Attracting Younger Staff To Aged Care
This post originally featured on HelloCare.
Aged care is a growing industry. Australia’s ageing population means there is a greater need for more aged care facilities.
In 2015-16 alone, there were 949 residential care providers who operated 195,825 places. And that number is expected to grow.
With more and more facilities opening, this also a demand for more staff, in particular nurses.
Yet why is it that aged care is often the last choice for newly graduated nurses?
The preference has generally been for working in hospital, or working in clinics or outpatient facilities.
Much like the increasing population of ageing residents, the aged care workforce is also ageing.
People working in aged care tend to work in the sector for a long time, making the workforce relatively stable. Approximately 25 per cent of aged care staff having been working in aged care for over 14 years.
But eventually those aged care nurses will retire and inevitably need new staff to replace them.
Jackie Brooker, a Clinical Nurse Consultant from the South Eastern Sydney Local Health District, spoke at the Dementia Care Deliver Summit about the need to attract younger staff to the sector.
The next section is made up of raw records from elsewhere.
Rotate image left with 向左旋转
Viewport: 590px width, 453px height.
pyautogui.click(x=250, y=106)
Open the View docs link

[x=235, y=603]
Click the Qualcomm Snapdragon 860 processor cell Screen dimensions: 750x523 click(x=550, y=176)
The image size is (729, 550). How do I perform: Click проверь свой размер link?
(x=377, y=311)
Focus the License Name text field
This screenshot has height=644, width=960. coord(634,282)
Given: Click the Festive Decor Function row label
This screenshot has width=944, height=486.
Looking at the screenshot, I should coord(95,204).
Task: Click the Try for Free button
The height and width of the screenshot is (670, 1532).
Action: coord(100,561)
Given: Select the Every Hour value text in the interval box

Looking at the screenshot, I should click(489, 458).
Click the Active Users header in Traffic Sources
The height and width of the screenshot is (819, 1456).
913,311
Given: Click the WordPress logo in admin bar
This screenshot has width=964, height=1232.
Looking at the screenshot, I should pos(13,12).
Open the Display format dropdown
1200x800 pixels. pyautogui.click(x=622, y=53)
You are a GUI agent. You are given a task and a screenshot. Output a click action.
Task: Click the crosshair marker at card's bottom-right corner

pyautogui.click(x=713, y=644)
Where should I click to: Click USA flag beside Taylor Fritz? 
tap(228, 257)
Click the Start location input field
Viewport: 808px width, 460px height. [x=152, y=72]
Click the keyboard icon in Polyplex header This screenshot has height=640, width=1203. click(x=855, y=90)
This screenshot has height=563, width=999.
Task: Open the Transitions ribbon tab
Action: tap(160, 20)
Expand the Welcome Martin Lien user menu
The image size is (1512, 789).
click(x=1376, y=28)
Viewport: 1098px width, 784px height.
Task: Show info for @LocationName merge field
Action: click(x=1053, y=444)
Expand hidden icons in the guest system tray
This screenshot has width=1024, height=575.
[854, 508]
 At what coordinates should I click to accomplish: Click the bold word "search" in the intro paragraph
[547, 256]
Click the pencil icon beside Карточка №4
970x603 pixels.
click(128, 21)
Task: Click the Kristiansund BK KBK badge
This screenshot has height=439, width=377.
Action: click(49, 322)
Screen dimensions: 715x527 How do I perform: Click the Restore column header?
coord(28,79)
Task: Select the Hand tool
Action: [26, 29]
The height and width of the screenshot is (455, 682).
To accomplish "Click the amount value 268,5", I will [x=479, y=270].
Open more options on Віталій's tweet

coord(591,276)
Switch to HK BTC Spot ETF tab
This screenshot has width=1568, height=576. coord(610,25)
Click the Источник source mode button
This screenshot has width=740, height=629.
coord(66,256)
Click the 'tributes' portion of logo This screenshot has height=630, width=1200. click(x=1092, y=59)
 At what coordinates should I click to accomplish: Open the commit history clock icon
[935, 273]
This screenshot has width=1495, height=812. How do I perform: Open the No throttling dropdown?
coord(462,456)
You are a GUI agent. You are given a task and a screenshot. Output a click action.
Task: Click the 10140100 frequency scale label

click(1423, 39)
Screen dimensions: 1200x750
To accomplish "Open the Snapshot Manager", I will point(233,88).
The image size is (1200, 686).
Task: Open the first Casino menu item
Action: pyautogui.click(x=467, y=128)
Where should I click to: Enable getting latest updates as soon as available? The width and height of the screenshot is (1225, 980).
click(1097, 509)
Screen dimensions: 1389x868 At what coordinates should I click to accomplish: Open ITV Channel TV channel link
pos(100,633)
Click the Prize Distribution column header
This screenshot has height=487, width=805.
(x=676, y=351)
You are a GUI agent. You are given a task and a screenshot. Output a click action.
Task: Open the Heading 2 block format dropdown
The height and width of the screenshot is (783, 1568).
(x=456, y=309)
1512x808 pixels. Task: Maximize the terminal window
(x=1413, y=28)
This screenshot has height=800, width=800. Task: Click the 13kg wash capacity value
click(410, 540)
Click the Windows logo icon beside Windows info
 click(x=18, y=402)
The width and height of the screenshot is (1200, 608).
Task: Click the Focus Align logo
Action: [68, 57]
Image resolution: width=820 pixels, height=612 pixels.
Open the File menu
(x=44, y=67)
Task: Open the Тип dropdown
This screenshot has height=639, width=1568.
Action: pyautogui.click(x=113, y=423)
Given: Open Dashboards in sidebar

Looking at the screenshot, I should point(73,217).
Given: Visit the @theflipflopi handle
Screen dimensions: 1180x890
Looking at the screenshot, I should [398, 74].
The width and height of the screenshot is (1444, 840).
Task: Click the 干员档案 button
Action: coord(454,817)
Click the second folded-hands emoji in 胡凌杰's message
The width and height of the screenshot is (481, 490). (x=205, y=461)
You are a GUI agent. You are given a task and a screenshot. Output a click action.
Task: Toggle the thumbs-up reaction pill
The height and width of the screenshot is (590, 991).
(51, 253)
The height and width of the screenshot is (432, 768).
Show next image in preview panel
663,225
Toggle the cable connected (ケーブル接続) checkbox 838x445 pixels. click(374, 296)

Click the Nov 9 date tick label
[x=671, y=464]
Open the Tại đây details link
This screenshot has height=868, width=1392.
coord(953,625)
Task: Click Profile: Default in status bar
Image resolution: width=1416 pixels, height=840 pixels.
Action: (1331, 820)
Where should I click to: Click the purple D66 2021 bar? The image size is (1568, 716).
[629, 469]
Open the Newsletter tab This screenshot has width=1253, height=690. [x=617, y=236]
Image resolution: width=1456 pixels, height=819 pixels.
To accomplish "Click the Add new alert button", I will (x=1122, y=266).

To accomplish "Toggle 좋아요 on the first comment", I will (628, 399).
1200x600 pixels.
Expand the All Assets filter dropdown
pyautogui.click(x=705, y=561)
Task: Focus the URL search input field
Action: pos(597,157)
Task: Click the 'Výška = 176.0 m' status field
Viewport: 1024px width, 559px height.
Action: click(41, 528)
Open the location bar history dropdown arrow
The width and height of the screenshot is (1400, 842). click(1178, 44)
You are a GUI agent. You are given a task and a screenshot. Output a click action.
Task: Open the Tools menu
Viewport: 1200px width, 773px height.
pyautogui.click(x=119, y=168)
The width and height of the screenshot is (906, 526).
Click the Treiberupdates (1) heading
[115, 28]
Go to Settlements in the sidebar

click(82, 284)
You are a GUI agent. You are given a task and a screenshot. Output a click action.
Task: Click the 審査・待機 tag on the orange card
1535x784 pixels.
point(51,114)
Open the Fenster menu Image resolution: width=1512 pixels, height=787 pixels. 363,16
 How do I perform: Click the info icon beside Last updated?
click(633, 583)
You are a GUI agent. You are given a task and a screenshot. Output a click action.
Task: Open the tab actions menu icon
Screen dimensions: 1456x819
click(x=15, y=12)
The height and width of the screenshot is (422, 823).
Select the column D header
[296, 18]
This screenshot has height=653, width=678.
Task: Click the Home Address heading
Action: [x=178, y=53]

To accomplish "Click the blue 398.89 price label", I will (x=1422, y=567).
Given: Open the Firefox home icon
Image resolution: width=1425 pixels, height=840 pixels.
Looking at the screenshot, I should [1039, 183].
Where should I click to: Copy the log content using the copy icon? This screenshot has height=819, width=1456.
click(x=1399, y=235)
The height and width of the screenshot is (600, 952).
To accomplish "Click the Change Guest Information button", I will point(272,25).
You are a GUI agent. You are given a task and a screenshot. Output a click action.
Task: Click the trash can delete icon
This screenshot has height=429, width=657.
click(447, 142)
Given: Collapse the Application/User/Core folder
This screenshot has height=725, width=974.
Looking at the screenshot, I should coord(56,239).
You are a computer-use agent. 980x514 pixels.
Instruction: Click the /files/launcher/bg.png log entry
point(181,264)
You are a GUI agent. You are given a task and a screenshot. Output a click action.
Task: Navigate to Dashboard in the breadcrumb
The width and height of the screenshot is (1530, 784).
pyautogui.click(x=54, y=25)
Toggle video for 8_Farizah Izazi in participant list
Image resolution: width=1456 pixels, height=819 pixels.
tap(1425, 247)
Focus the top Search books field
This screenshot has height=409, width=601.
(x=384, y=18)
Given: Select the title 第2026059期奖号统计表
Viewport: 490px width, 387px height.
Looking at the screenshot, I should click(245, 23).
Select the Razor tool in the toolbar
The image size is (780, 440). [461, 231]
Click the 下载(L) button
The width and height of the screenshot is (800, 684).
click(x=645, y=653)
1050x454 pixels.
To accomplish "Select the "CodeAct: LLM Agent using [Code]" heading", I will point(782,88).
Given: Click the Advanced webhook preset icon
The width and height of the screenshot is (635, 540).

“It has to be a pathway, we have to make it so that aged care is not the dead end of nursing. Aged care is not where you go when you can’t get a job in hospital,” said Brooker.
“Aged care is the future of nursing. There’s going to be more jobs in aged care than ever before in the next 5-10 years”.
Brooker proposed there were a number of things that the aged care sector can to do to be appealing to potential new staff.
“Professional development and opportunities – there is also loads of education out there for professional development. We need to be able to provide time for staff to do that.”
“Staffing needs to be adequate. Pay needs to be better – pay in aged care is pathetic”
“We need to consider the change management in relation to attitude.The attitude of acute towards aged care which means upskilling the staff.”
“Educations – upskill our staff. Not treat them like the lesser nurses of society, as they have been for many many years”
“Aged care is vital, this is the most vulnerable community we have ever. We need more staff to look after them. That means we need RNs 24/7, more CNSs and support staff, and more CNEs to educate staff”.
There needs to be a focus on training and developing the ‘next generation’ of the aged care workforce, as well as creating a more positive perception of how working in aged care benefits and gives back to society.